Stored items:
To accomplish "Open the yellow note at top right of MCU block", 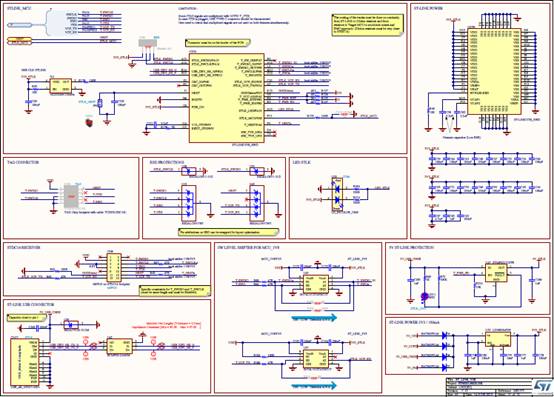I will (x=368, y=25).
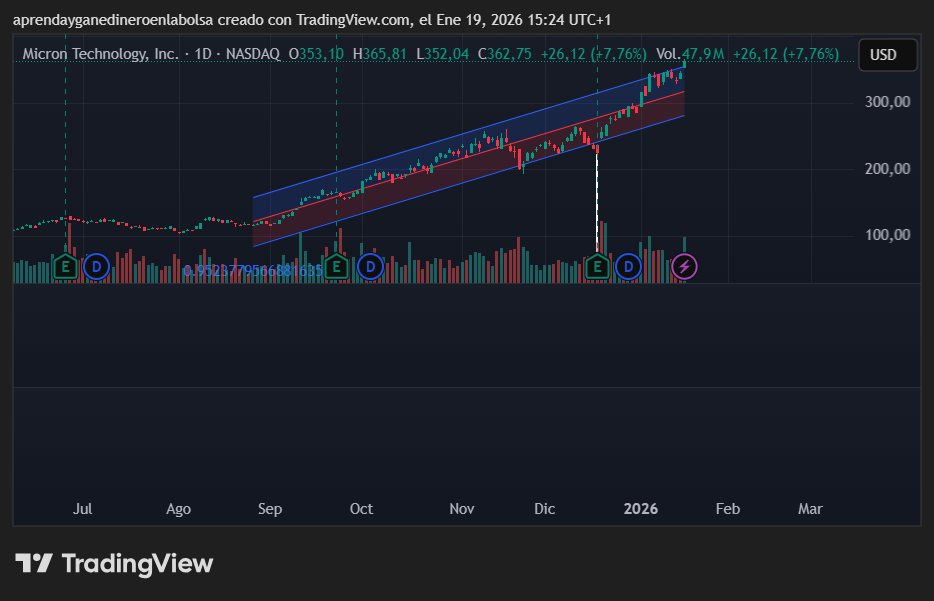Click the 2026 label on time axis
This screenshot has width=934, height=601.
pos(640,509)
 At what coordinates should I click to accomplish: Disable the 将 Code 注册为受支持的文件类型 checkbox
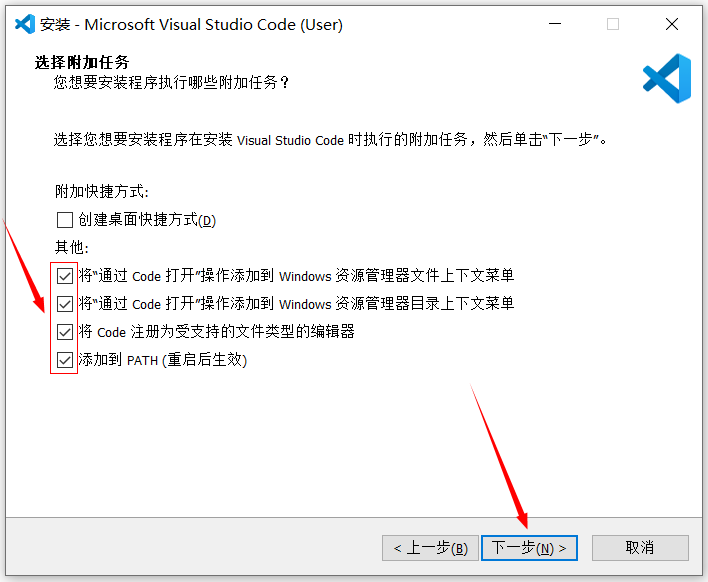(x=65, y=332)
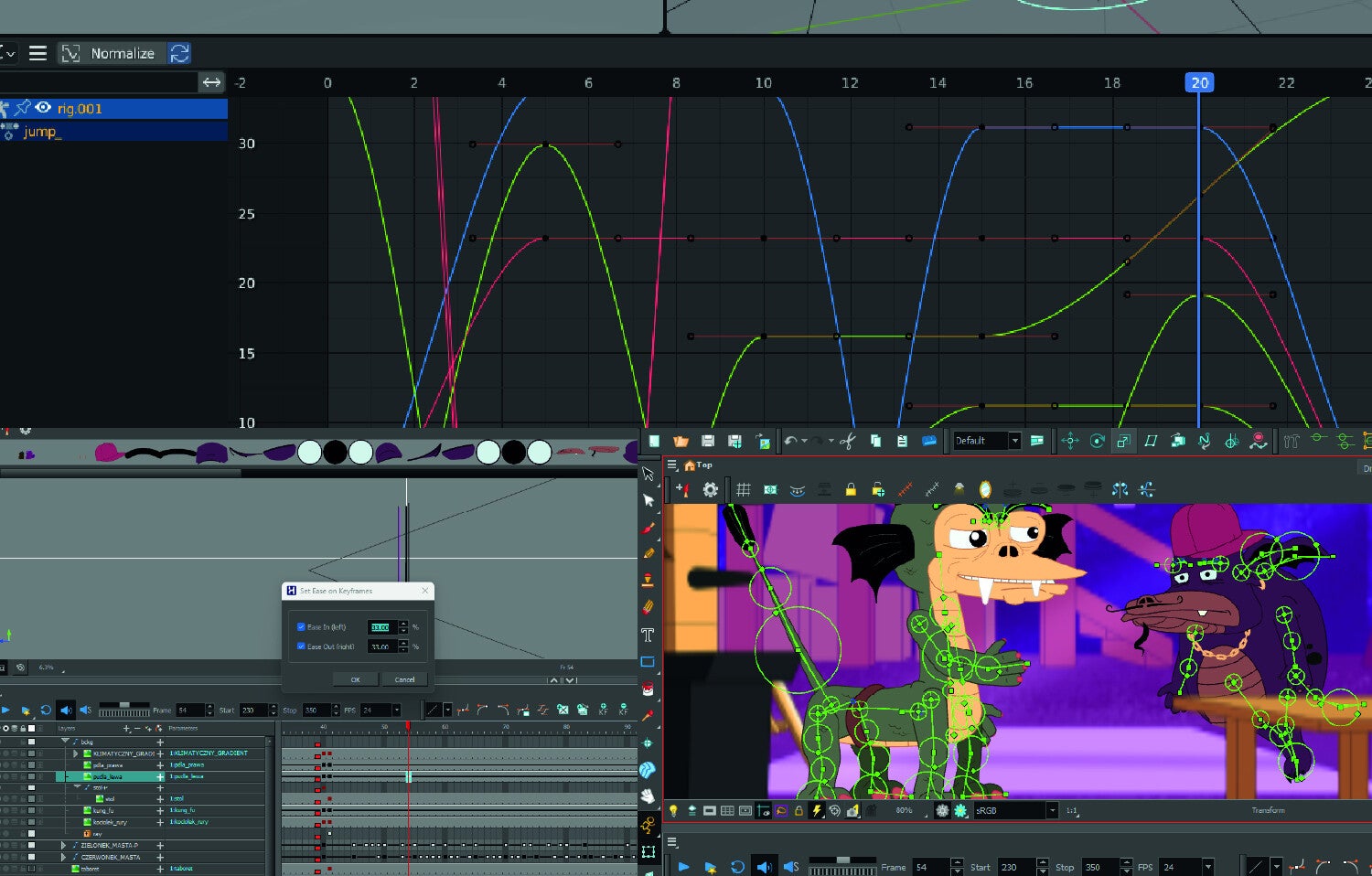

- WHAT IS BEING ASKED
Only the lines from the one containing "At what coordinates" through the final line of the entries belong in the copy, both ends included. Pictures stay out.

- EXERCISE ANSWER
 At what coordinates should I click to accomplish: Disable the 将 Code 注册为受支持的文件类型 checkbox
(x=65, y=332)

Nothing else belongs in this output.